[GOAL OF THE EXERCISE]:
Can you copy the records below word for word, starting at the line that contains "Click the connector line between the boxes" and ending after the line that contains "pos(813,413)", with the pictures left out?

[DATA FOR THE TASK]:
↓
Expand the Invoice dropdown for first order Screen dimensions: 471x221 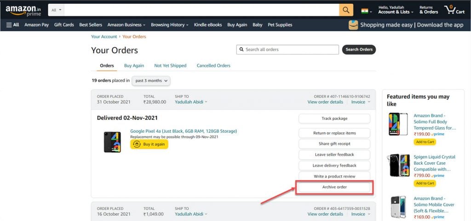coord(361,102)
↑
↓
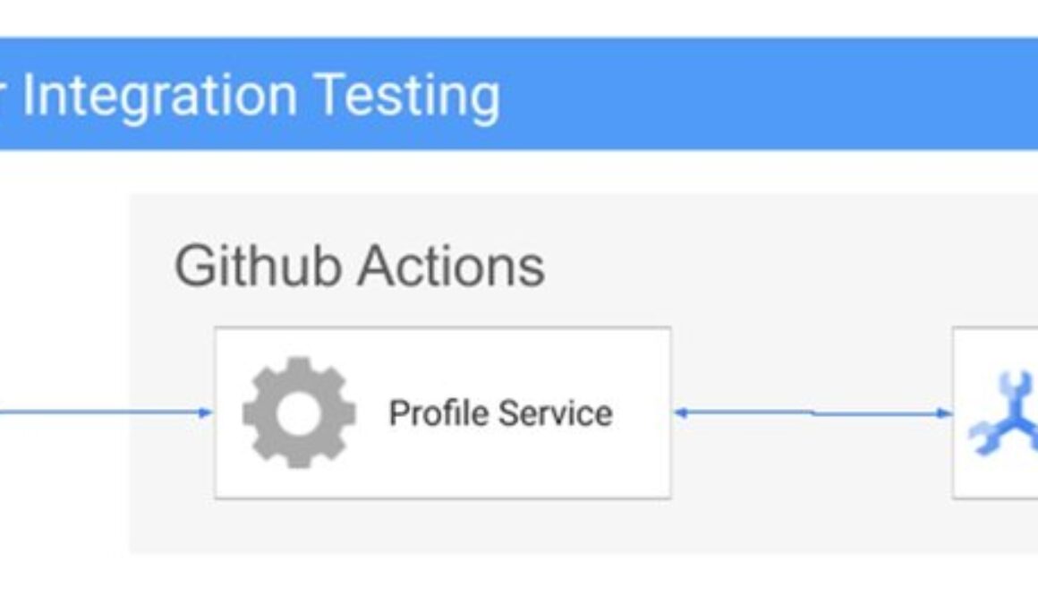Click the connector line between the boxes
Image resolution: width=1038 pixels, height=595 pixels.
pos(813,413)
↑
↓
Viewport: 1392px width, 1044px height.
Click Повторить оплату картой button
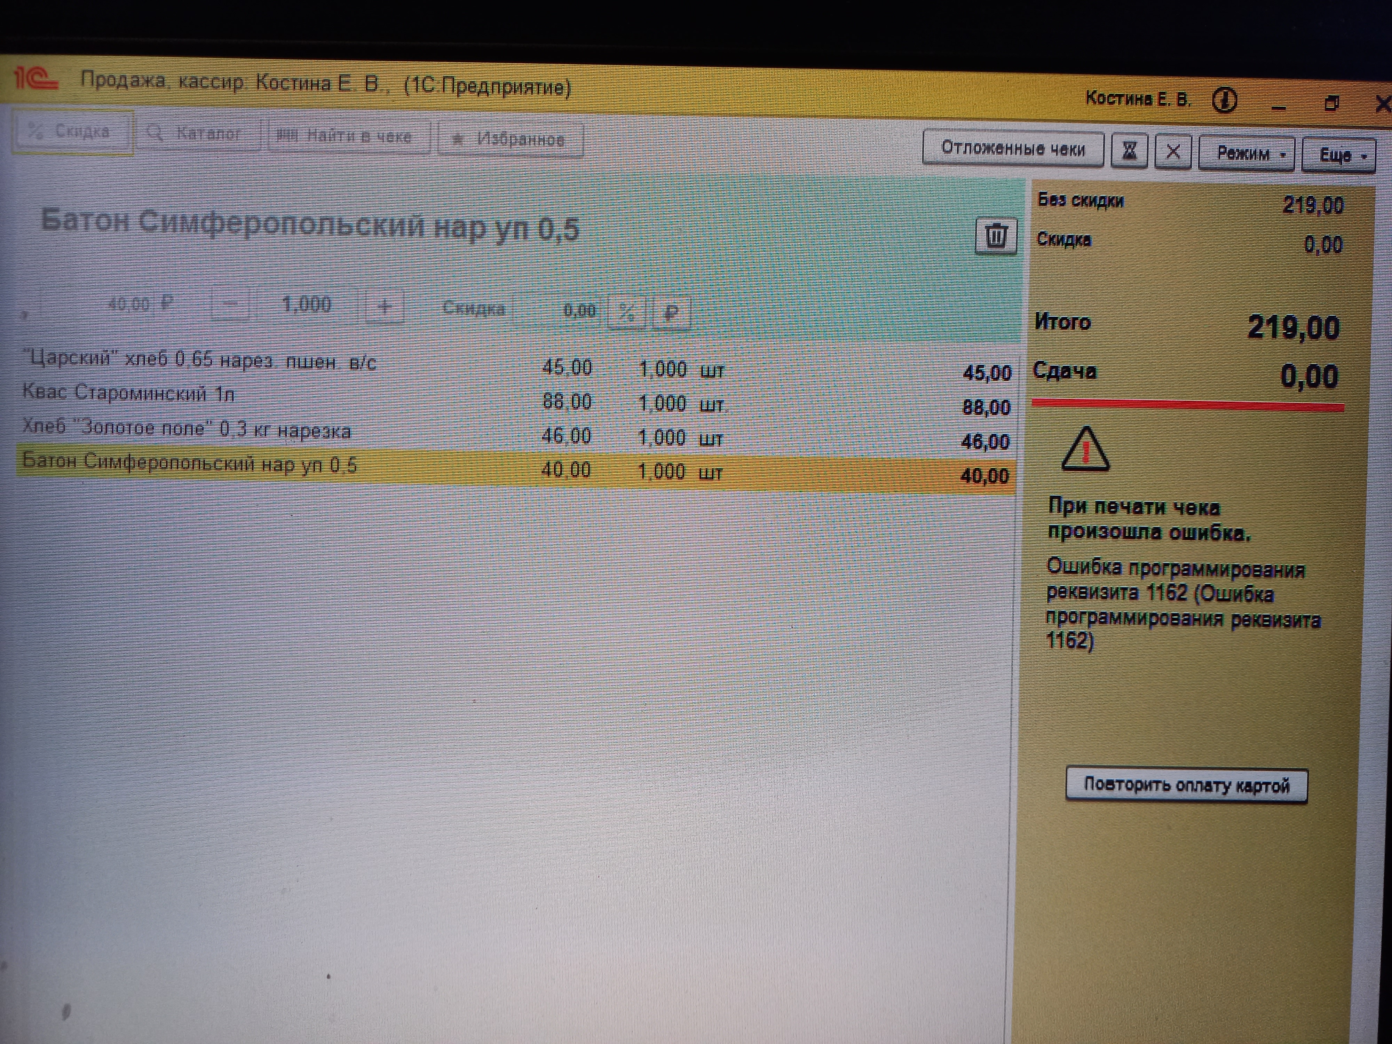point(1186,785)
↑
[THE RESULT]:
Click the connector line between the boxes
Image resolution: width=1038 pixels, height=595 pixels.
pos(813,413)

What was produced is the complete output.